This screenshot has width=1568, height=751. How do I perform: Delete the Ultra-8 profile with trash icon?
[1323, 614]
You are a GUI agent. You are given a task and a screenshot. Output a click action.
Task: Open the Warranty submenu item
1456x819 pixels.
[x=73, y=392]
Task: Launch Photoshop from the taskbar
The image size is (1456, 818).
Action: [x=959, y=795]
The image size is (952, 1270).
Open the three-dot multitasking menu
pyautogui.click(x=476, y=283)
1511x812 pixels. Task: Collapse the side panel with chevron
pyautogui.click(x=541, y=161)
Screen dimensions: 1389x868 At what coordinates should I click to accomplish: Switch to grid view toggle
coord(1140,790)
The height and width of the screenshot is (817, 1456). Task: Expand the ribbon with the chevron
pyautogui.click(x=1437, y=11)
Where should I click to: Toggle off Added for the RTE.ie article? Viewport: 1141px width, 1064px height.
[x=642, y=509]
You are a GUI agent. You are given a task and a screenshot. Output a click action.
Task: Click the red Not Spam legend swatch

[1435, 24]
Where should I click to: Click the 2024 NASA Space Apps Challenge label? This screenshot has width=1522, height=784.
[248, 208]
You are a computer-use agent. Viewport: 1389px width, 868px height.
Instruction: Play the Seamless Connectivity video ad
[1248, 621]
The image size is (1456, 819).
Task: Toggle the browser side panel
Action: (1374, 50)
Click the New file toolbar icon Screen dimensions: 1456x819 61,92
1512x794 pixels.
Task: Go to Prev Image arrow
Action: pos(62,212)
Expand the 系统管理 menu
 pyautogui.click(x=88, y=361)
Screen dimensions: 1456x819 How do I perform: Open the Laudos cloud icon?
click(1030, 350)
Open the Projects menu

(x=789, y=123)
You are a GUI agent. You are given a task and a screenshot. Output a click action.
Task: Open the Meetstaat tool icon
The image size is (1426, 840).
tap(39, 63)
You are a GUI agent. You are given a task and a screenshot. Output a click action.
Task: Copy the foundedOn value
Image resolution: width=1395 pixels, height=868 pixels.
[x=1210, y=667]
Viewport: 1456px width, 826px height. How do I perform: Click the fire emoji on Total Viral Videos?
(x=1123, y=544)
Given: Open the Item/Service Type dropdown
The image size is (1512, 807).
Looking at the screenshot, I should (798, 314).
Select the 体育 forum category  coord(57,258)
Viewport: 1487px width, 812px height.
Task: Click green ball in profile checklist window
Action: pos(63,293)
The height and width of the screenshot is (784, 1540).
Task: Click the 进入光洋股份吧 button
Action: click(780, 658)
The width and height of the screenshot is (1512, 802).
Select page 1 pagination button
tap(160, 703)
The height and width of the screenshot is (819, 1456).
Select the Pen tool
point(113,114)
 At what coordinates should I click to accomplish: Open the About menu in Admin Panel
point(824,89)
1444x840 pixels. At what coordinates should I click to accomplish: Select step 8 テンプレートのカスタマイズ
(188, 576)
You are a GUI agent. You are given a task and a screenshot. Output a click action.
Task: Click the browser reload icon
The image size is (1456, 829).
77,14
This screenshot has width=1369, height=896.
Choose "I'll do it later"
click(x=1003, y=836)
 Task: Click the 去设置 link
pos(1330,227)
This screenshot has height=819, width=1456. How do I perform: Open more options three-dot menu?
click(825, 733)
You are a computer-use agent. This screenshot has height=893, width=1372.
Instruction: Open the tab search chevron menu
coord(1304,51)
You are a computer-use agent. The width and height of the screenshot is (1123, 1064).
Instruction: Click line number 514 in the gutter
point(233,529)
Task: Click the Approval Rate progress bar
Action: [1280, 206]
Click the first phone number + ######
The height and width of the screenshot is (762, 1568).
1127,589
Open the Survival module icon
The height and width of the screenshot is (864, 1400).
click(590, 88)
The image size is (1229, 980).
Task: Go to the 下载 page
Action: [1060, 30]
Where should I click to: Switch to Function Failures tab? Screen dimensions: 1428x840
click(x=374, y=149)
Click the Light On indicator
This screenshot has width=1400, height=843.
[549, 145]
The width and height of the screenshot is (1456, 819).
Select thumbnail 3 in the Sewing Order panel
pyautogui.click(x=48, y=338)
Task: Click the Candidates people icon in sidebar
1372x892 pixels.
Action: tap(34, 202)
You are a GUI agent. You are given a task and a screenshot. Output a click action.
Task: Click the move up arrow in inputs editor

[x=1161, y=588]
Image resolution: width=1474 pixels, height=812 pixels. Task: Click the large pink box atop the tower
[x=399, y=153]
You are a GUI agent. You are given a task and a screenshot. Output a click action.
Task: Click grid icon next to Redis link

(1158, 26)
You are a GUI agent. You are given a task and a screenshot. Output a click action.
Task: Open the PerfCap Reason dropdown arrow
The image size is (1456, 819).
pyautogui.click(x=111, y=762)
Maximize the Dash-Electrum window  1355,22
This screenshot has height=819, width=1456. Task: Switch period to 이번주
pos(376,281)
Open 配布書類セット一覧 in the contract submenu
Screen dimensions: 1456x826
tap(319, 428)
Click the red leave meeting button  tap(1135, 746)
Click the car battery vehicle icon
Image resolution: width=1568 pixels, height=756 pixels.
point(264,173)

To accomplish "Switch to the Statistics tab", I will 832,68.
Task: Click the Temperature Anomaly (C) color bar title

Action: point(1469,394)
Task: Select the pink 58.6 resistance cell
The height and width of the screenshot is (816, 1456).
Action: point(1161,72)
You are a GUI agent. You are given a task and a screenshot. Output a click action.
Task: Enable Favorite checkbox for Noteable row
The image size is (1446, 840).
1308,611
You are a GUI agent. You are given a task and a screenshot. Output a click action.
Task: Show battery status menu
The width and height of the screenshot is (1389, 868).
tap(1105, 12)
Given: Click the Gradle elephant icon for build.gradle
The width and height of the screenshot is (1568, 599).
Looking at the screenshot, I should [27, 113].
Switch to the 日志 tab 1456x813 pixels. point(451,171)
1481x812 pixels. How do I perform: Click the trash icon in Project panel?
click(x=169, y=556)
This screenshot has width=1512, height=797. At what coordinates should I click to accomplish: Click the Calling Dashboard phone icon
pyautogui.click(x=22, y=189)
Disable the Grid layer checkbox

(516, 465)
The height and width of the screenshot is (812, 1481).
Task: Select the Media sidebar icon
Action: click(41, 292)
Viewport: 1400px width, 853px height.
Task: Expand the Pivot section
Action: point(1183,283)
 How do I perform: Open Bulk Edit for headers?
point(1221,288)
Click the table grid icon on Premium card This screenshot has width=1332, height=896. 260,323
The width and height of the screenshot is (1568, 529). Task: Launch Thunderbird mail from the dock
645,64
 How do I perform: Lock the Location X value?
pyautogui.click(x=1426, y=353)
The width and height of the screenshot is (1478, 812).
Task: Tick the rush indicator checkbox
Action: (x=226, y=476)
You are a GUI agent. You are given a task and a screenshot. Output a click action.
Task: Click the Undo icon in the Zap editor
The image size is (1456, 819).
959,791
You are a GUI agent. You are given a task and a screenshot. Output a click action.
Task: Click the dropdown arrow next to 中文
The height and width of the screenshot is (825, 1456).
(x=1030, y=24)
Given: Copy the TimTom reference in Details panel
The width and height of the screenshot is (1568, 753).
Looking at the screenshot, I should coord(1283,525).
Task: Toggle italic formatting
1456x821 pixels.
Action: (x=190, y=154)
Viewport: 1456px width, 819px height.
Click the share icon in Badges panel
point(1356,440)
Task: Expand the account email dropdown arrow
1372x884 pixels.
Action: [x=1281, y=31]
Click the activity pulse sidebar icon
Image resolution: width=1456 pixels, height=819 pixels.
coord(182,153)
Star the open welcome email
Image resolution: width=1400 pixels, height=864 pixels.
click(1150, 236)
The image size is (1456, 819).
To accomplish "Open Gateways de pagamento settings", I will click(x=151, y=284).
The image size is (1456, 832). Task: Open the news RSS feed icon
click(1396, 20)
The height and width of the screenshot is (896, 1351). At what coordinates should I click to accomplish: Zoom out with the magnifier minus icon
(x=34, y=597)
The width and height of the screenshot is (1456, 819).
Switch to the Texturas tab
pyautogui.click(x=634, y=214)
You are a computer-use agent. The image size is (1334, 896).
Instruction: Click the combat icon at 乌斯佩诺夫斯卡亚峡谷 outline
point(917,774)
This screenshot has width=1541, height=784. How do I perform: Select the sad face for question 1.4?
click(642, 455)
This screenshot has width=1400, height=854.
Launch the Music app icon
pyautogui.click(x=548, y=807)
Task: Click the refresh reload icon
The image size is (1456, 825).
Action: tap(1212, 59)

════════════════════

**About this exercise**
Across all the records, find the lines containing the word "submenu" and reproduce each one.

**Task answer**
Task: Open the Warranty submenu item
Open 配布書類セット一覧 in the contract submenu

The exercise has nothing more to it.